| REQUIRED TASK |
Copy every line of the listing below, requests included, and scale each answer coordinate by 2.45, rounding to whole numbers with halves going up. Leave out the pictures.

* begin *

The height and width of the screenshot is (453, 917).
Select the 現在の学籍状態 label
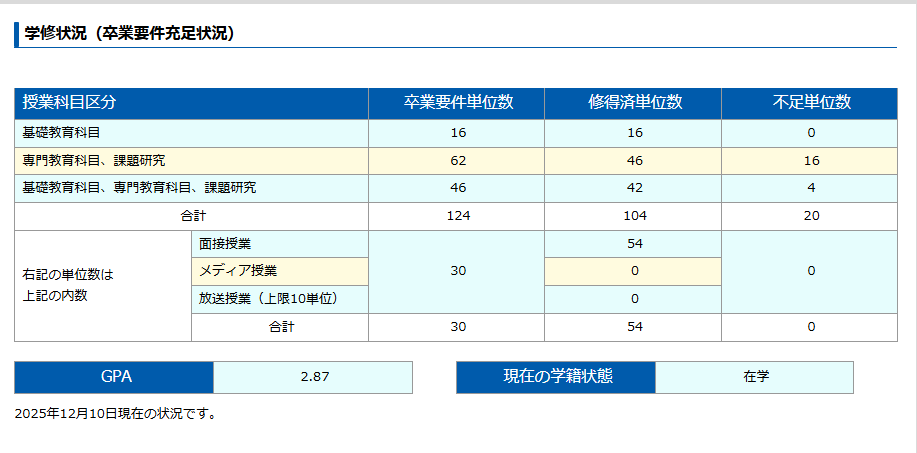point(557,377)
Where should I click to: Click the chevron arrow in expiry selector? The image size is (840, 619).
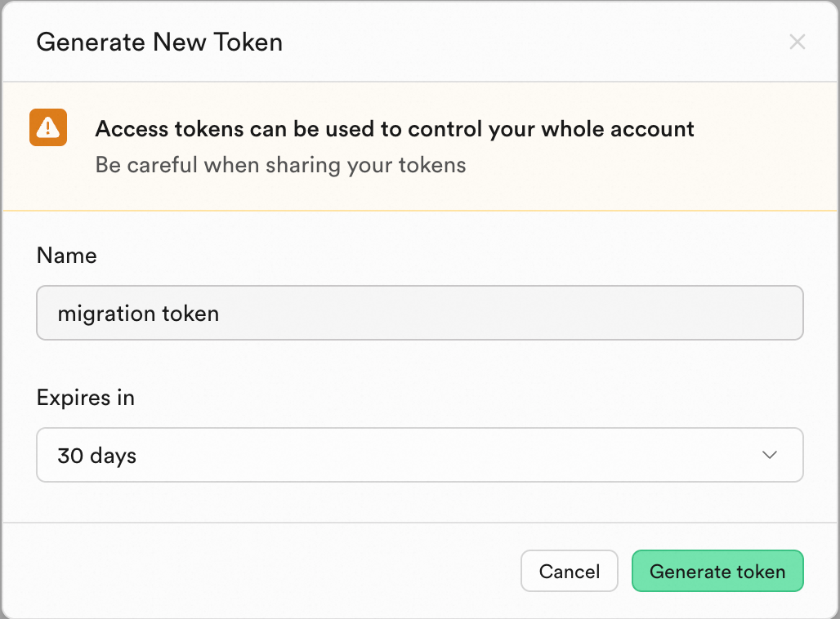[x=769, y=455]
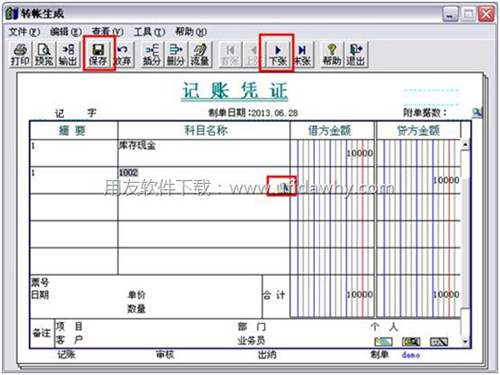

* end *

| EXERCISE RESPONSE |
The height and width of the screenshot is (453, 917).
Select the 現在の学籍状態 label
point(1365,924)
Where should I click to: Click the chevron arrow in expiry selector? The image size is (840, 619).
[x=1884, y=1115]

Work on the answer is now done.